The relationship between mean corpuscular hemoglobin concentration and mortality in hypertensive individuals: A population-based cohort study

Dan Li 1,, Qing Zhang 2,, Zhishen Ruan 1,, Yue Zhang 1,, Xiaohe Liu 1,, Guihong Zhang 1,, Hengyi Zhao 3,, Jing Li 4,, Bo Wu 3,*
Editor: Shaonong Dang5
PMCID: PMC11081350  PMID: 38722884

Abstract

Introduction

Hematology is an essential field for investigating the prognostic outcomes of cardiovascular diseases (CVDs). Recent research has suggested that mean corpuscular hemoglobin concentration (MCHC) is associated with a poor prognosis in several CVDs. There is no evidence of a correlation between MCHC and hypertension. Therefore, our study aimed to analyze the association of MCHC with all-cause and cardiovascular mortality in hypertensive patients.

Methods

We used cohort data from U.S. adults who participated in the National Health and Nutrition Examination Survey from 1999–2014. COX regression was applied to analyze the relationship between MCHC and all-cause and cardiovascular mortality. In addition, three models were adjusted to reduce confounding factors. We reanalyzed the data after propensity score matching (PSM) to inspect the stability of the results. Stratified analysis was additionally adopted to investigate the results of each subgroup.

Results

Our research included 15,154 individuals. During a mean follow-up period of 129 months, 30.6% of the hypertensive population succumbed to mortality. Based on previous studies, we categorized patients with MCHC ≤33mg/dl as the hypochromia group and those with >33mg/dl as the non-hypochromia group. After PSM, the hypochromia group had higher all-cause mortality (adjusted hazard ratio [HR]:1.26, 95% confidence interval [95%CI]:1.11–1.43) and cardiovascular mortality (adjusted HR:1.42, 95%CI:1.12–1.80) than the non-hypochromia group. The results of the COX regression remain stable after matching. Stratified analyses before PSM revealed an interaction of anemia in the relationship between MCHC and mortality, whereas there was no significant interaction after matching.

Conclusion

In hypertensive individuals, low MCHC was correlated with a poor prognosis. Further studies on MCHC are necessary to analyze the potential mechanisms of its poor prognosis in hypertensive populations.

Introduction

Hypertension, a condition progressively damages target organs, stands as a primary cause of disability and premature death worldwide [1]. The prevalence of hypertension continues to escalate, reaching 31.5% in 2010 [2,3]. Moreover, the economic burden of hypertension has become an enormous challenge to global health care. It is well known that obesity with a body mass index >30 kg/m2 and smoking are associated with mortality in hypertensive patients [46]. The identification of additional risk factors can contribute to a comprehensive exploration of the potential pathogenesis and early intervention in mortality outcomes related to hypertension. The pathological changes in hypertension and its comorbidities are mainly stress responses to metabolic and hemodynamic factors [7]. Therefore, hematology is an important area of investigation in the prognostic prediction studies of hypertension.

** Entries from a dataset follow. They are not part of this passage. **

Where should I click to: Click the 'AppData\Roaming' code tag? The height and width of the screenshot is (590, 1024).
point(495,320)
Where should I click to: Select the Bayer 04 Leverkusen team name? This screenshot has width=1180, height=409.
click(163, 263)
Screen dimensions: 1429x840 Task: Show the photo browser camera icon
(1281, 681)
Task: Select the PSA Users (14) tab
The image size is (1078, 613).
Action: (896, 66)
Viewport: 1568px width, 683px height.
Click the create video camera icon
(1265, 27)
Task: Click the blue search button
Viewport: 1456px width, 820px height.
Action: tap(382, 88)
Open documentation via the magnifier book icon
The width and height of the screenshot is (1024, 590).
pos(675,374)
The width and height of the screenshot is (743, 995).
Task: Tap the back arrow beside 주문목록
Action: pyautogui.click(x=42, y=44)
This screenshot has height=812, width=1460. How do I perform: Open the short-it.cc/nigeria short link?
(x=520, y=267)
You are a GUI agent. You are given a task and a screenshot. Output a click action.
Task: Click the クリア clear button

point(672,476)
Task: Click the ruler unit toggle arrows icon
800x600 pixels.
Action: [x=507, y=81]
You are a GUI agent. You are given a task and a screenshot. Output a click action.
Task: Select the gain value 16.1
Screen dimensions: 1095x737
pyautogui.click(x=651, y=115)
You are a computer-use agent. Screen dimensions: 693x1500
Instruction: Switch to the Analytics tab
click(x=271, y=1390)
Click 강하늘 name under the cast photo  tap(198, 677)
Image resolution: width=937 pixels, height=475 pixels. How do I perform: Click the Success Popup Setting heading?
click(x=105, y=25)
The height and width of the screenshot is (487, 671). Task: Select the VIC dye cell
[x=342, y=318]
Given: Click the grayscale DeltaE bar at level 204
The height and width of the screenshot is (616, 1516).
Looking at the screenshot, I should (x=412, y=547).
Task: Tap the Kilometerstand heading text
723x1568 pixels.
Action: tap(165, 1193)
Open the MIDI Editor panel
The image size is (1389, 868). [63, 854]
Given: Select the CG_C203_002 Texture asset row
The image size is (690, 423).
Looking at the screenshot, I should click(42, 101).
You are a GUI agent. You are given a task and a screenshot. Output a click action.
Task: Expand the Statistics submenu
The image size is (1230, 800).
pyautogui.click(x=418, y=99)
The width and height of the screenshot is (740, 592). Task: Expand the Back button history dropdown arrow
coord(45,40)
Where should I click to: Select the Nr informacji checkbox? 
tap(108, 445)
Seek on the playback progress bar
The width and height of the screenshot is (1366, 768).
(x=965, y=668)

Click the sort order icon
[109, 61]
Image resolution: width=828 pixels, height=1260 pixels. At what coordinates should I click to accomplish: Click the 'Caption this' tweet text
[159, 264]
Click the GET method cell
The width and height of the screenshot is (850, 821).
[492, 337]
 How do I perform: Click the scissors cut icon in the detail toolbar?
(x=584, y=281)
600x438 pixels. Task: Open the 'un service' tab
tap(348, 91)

The mean hemoglobin level in red blood cells is defined as mean corpuscular hemoglobin concentration (MCHC), which is a proxy for the amount of oxygen-carrying capacity and iron content [8,9]. Low MCHC levels imply the presence of hypochromia, a clinical event capable of affecting ventricular diastolic dysfunction and large artery remodeling [10,11]. Additionally, low MCHC may be associated with inflammatory immunity, iron imbalance, and erythrocyte release disorders. Recent data have suggested that MCHC correlates with cardiopulmonary disease prognosis with acute pulmonary embolism [12], acute myocardial infarction [13], and heart failure [14]. The relationship between MCHC and the prognosis of hypertension deserves further exploration. Therefore, we plan to use the National Health and Nutrition Examination Survey (NHANES) to investigate the association of MCHC with all-cause and cardiovascular mortality in hypertensive populations.

Materials and methods

Study population

The NHANES database is derived from a sample representing the entire U.S. population. The data collection includes a standardized home interview, physical examination, and biological specimen. NHANES database was approved by the National Center for Health Statistics Research Ethics Review Board, and all patients had signed informed consent [15]. It is important to note that all participants in the database remain de-identified to ensure privacy. Our study adheres to the criteria for Strengthening Observational Studies in Epidemiology [16]. All statistics used in the study were extracted from https://www.cdc.gov/nchs/nhanes.

We collected and analyzed participants recorded through NHANES from 1999–2014. After excluding missing data and people ≤20 years old, 15,154 hypertensive patients were included in our research. People with one or more of the following three conditions are defined as hypertensive: previously diagnosed as hypertensive by a clinician, taking blood pressure-lowering medications, and systolic blood pressure (SBP) ≥ 140 mmHg or diastolic blood pressure (DBP) ≥ 90 mmHg [17]. According to the critical value of MCHC, we defined patients ≤33mg/dl as the hypochromia group and those >33mg/dl as the non-hypochromia group [18].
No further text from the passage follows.